It’s 11am the day before Thanksgiving, and in my Midtown office, I can see it has started to snow. It’s pretty gorgeous from the 30th floor (a place I will spend one more week) and I can’t help but feel like I am in a protective winter tower, safely watching the chilly outside world from my warm box of an office.
But when you open up CNN, as usual, you are handed a big dose of negativity. EXPECT LONG HOLIDAY DELAYS. FLIGHTS CANCELLED. HOLIDAY TRAVEL NIGHTMARES. Oh CNN, I can always trust you to make me feel anxious. But I got thinking about all the frustrated people who may end up sitting in airports or on a stopped highway tonight. Isn’t it still pretty damn awesome that you get to go somewhere (and have the money to do so)? I am by no means romanticizing traffic or flight delays, but a conversation I had with someone in my office yesterday put things in perspective.
She very nicely asked about my holiday plans and I tried to describe the schedule we were attempting to nail down while jumping between two families. “Ah, the magic of in-laws,” she said with a taunting sigh. I have a terrible poker face, so I’m sure she could tell I was taken aback by her idea that I was burdened by the idea of having “too many people” to visit for a holiday.
And then I realized it was because she wasn’t going anywhere this weekend. I went from being judgmental to feeling overwhelmingly sad for her. “I never bother traveling this time of year,” she said with a smile. Oh Lord! You’re killing me here, lady. “Eleanor Rigby” starts tragically playing in my head. She THEN told me that she did have family she could visit but the thought of the stress of traveling bothered her too much.
Now I know that this is a personal thing to judge, and I may be crossing some lines here, especially for how friendly I try to keep my blog, but I came close to passing on some wisdom I was given last year.
Dairy Queen Thanksgiving of 2004
My family has had issues for years getting along on holidays, especially Thanksgiving. In highschool, if we could get through dinner without someone leaving the table in anger, it was a success. One year, I had a friend come pick me up when the madness ensued. We sat in the Dairy Queen parking lot until what I now think was a drug deal went down. But I was too naïve to know at the time. Cue:”Happy Holidaaaays”
So to say the least there has always been a sense of dread when approaching this time of year, matched up with an equally unpleasant sense of resentment toward people with “happy families.”

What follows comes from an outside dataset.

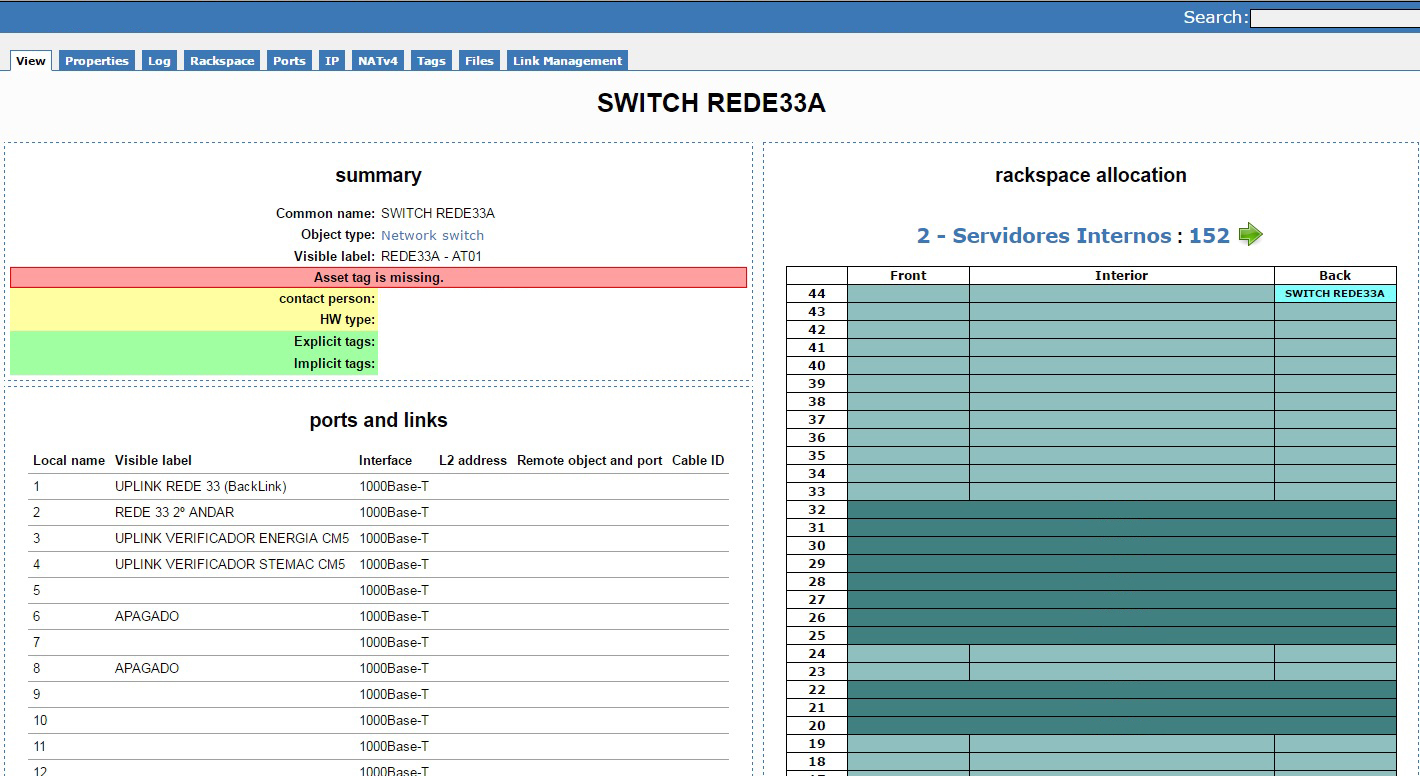Open the rack 152 link
The image size is (1420, 776).
click(1208, 236)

It wasn’t until I met Ben that I learned families could be aggressively loving, even when they face the issues that families naturally face. They make an effort, and accept that when your family can be together, waiting on a plane in the snow is a small price to pay. Someone very close to me sat me down last year and very directly explained what her father once told her. Family takes work, and it is an effort worth making. He explained that though you may be worn out at family events, you should recognize how special they are, and that some people never have this opportunity.

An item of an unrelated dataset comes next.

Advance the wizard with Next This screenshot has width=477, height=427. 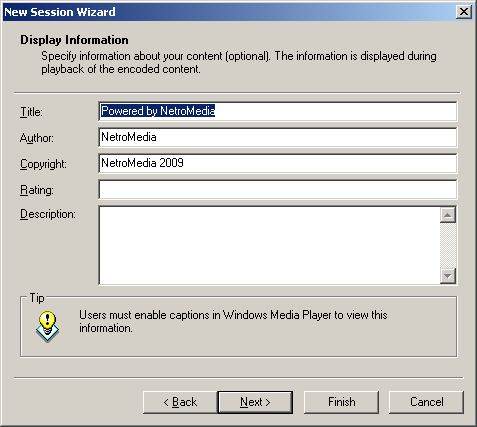(255, 402)
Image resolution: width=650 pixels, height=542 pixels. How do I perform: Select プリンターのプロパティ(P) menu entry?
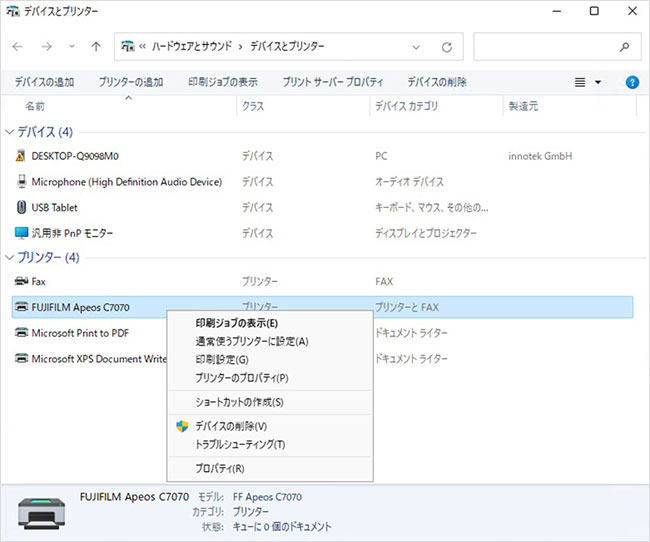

This was a message that set many things straight for me. I took this idea into account when wedding planning, and pursued the family members who originally felt unwelcome to a large event, simply because we never had them. Also, before my grandmother passed away, I finally realized that you could take off of work to go see a family member who needed you. Sounds obvious, right? But I realized I had been stuck in the mindset of angry childhood holidays for way too long, and that it was my generation’s responsibility to change the tradition of letting these opportunities simply pass.

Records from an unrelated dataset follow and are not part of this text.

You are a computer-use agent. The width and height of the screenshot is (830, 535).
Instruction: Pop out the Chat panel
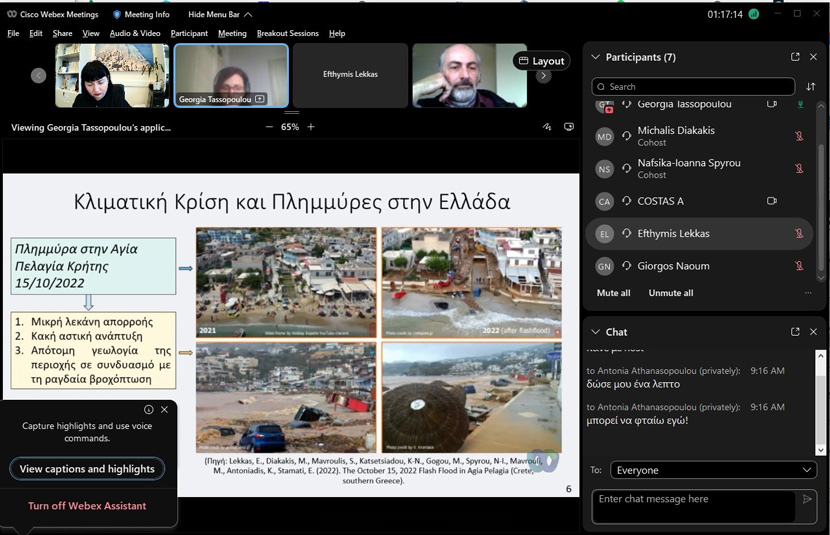click(x=795, y=332)
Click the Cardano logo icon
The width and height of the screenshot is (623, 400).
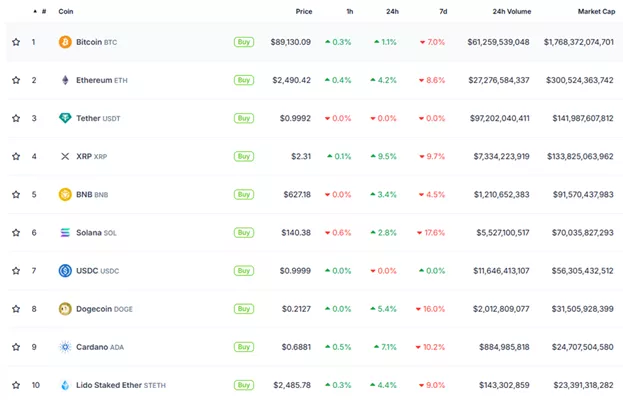click(x=65, y=347)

It is not my place to tell my 60-something year old supervisor to make an effort to see her family, nor is it my place to make anyone feel guilty about getting stressed when they do go home to issues. I get it, I left dinner for a Dairy Queen parking lot drug deal once. You cannot fix people, even those you love, but you can represent the opportunity for change. You can choose to be the calm one, the enthusiastic one, the one who listens, or the one willing to wait on a delayed airplane. It could catch on, even if it never solves your family’s problems.
This is starting to sound like Home Alone, I know.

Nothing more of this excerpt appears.